Other sources of assistance to the court in determining whether just cause existed are the findings of the Indiana Unemployment Security Division Appeals Referee as to Hardesty's eligibility for unemployment compensation benefits and the Regional Director's findings as to Hardesty's charge before the National Labor Relations Board. Both the Indiana Unemployment Compensation Appeals Referee and the Regional Director of the National Labor Relations Board found that Essex had just cause to terminate Hardesty. State and federal agency determinations that just cause existed to discharge Hardesty are not res judicata. Smith v. Local No. 25, 500 F.2d 741, 748, n. 4 (5th Cir.1974). However, express findings by such agencies are not to be ignored and, absent evidence to the contrary, should be given considerable weight. Id. This is particularly so in this case, where the Unemployment Compensation Boards' primary function is to determine whether just cause exists for discharge. The state agency found not only that Hardesty hit Keller in the eye with the lighter, but concluded that he "was discharged from his employment for just cause, as claimant's [Hardesty's] conduct endangered the safety of co-workers." (Defendant Ex. G). The Regional Director of the N.L.R.B., in his summary report, found that Hardesty was not discharged for engaging in legally protected activities and that "the employer [Essex] proffered reasonable cause for the discharge", e.g., discharge for causing serious injury to Keller. (Defendant Ex. F).
Based upon the above, it is readily apparent that Essex had just and reasonable cause to terminate the plaintiff for carelessly causing serious injury to a fellow employee. Under the circumstances of this case, it is clear that the plaintiff was discharged for just cause under the collective bargaining agreement and Essex is, therefore, entitled to a judgment in its favor.
Judgment shall enter in favor of all defendants and against the plaintiff.
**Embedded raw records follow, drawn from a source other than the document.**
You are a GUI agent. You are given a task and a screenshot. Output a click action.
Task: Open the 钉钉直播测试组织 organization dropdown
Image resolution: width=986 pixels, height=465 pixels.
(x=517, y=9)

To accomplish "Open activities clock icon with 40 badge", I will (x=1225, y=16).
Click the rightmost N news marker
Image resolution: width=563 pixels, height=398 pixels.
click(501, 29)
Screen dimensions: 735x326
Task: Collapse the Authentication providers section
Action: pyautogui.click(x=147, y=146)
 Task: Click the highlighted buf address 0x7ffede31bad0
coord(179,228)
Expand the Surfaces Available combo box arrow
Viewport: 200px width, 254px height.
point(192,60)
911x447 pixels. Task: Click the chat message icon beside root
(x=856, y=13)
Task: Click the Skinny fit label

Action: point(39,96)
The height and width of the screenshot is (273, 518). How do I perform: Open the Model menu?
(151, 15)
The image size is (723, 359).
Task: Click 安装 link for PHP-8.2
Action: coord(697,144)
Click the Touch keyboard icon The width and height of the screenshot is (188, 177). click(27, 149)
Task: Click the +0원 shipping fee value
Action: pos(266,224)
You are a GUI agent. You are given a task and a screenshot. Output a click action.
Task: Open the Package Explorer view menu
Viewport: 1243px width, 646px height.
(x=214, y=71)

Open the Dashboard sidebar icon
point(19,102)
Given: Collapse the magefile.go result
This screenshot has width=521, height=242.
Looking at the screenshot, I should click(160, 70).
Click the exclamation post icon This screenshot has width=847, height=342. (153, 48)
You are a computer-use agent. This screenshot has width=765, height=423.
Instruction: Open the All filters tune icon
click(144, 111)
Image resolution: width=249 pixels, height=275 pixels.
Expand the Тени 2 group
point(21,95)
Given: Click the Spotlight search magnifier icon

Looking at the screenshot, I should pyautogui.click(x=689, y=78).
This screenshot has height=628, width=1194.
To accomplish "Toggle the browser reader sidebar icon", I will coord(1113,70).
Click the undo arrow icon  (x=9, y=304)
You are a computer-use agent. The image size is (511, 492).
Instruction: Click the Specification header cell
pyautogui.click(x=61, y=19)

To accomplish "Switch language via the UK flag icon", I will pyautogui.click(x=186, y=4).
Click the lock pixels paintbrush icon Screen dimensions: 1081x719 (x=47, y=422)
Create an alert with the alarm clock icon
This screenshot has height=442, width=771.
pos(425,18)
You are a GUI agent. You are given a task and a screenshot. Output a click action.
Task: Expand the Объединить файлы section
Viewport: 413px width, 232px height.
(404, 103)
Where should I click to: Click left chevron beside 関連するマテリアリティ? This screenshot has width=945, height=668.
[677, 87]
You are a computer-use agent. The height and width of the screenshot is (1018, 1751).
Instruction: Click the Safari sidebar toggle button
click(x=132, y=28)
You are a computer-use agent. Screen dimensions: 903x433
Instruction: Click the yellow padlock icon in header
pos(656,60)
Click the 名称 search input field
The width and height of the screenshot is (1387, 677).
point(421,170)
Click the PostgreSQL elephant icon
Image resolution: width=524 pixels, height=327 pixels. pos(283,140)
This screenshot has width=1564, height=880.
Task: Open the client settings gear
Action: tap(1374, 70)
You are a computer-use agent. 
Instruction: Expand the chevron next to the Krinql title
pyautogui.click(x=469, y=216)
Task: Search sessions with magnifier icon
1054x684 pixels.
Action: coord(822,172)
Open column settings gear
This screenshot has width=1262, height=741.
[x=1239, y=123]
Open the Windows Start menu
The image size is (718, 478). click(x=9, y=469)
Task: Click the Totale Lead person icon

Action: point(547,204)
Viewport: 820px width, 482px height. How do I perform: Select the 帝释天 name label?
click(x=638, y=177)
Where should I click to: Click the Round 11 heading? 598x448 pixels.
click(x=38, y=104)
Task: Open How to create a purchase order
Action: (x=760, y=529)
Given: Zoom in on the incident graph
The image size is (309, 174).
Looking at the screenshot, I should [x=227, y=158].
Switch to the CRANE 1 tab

Each party will bear its own costs.NOTES
[*] At Tr. 299, the name of this book is mistranscribed as "Law Arbitration Works, the Third Division."
[**] Loveless testified that he did speak to Bill Pence, another eye witness. Both Delph and Homer Phipps spoke to Hardesty. Davy testified that he always relies on his local committee to conduct investigations and take the facts as they are presented to him. (Tr. 258, 310).